Manderleyagain · 09/12/2021 14:22

This person on twitter has posted a screen shot of another write up of the case in the paper.
mobile.twitter.com/genderisharmful/status/1468887602057158659

It says the trustees told the charity commission and arts council that she was being investigated for transphobia, and requested an external hr consultancy to investigate.
mobile.twitter.com/genderisharmful/status/1468887602057158659

The company say they are surprised by the account and strongly resist the interpretation of events.

I will be digging because I think this all needs to be out in the open, and hopefully it will show other employers that they need to be fair with peoples reputations when it comes to a clash of views like this.

FannyCann · 09/12/2021 14:33

This link is the trustees, some connected with other organisations,

register-of-charities.charitycommission.gov.uk/sector-data/top-10-charities/-/charity-details/5079863/trustees

Thanks @Livelifeinthebuslane

As well as a bit of digging I think a flurry of Adult Human Female postcards is called for if I can track down addresses.

ItsAllGoingToBeFine · 09/12/2021 15:16

Puzzling account of how she was brought so low, and unsupported by a lawyer; where she agreed to apologise and go for training, yet speaks of not giving in

I suspect that initially she may have thought she had done something wrong if she was unaware of this brave new world.

Datun · 09/12/2021 16:07

@ItsAllGoingToBeFine

Puzzling account of how she was brought so low, and unsupported by a lawyer; where she agreed to apologise and go for training, yet speaks of not giving in

I suspect that initially she may have thought she had done something wrong if she was unaware of this brave new world.

Yes, that would be my guess.

And I can absolutely imagine that she said something utterly innocuous and reality based, and other people went off alarming.

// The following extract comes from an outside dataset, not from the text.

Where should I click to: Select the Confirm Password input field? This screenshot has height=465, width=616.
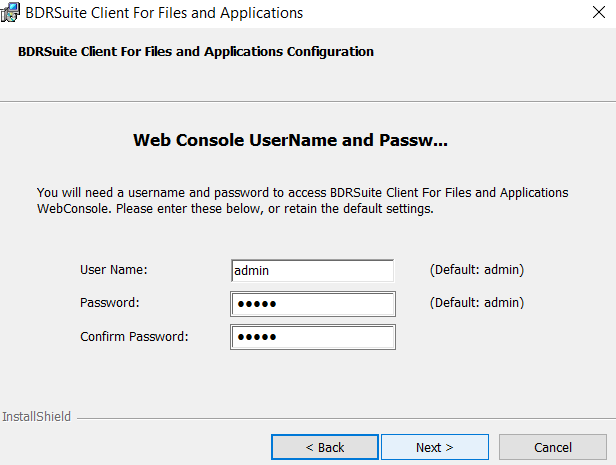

We see it all the bloody time.

Crouton19 · 09/12/2021 16:27

@OperationDessertStorm

That’s chilling. She gave them an amazing opportunity, training, a platform to perform, invited them to her own HOUSE for a social gathering, treated them like grown ups and equals in conversation and they’ve just shit all over her. For what? Their performance got cancelled and now they’re all out of a job.

The moral high ground they’re standing on is actually a pyre of women’s careers.

Absolutely this. Do they feel they have so little control over any other aspects of life (housing, climate, perhaps) that they get satisfaction destroying the careers of the very people who can give them opportunities!
PermanentTemporary · 09/12/2021 17:05

I'm trying to imagine the process. I never want to end up saying 'youth of today, yuk' because it's lazy and wrong and we miss important change that way. I feel in my generation we thought if we spoke up things would change, and what was wrong was silence (silence=death etc). Now young people who have been taught to speak up do so, and I am right there with others saying, well, we don't think you should have said THAT, that's not what we meant.

And yet... as a woman of 52 I know that I remain painfully and sometimes joyfully aware of my sexed body. Im sure Rosie Kay is as well, more than me. To find that I am suddenly not supposed to speak that awareness out loud is really frightening. How can I even explain what is happening to me if I can't say how the world is? When RK said 'boy jumps, girl jumps' and said she liked boy jumps she was expressing in a friendly way an exploration of what sexed bodies can do and whether we are limited by sex. But she demonstrated awareness that sex exists. It must have been a shock I guess to the younger dancers. But how could that be a shock to them? A friends child is a ballet dancer in training. No profession could be more aware of their physical being.

TheCountessofFitzdotterel · 09/12/2021 17:08

But the problem isn’t young people speaking up. It’s the ones who are saying ‘you can’t say that’ and pulling any levers they can to enforce it.

NecessaryScene · 09/12/2021 17:27

But the problem isn’t young people speaking up.

Indeed. Rosie is not reporting them to HR for what they said. I don't recall that ever been a thing we believed in in our generation.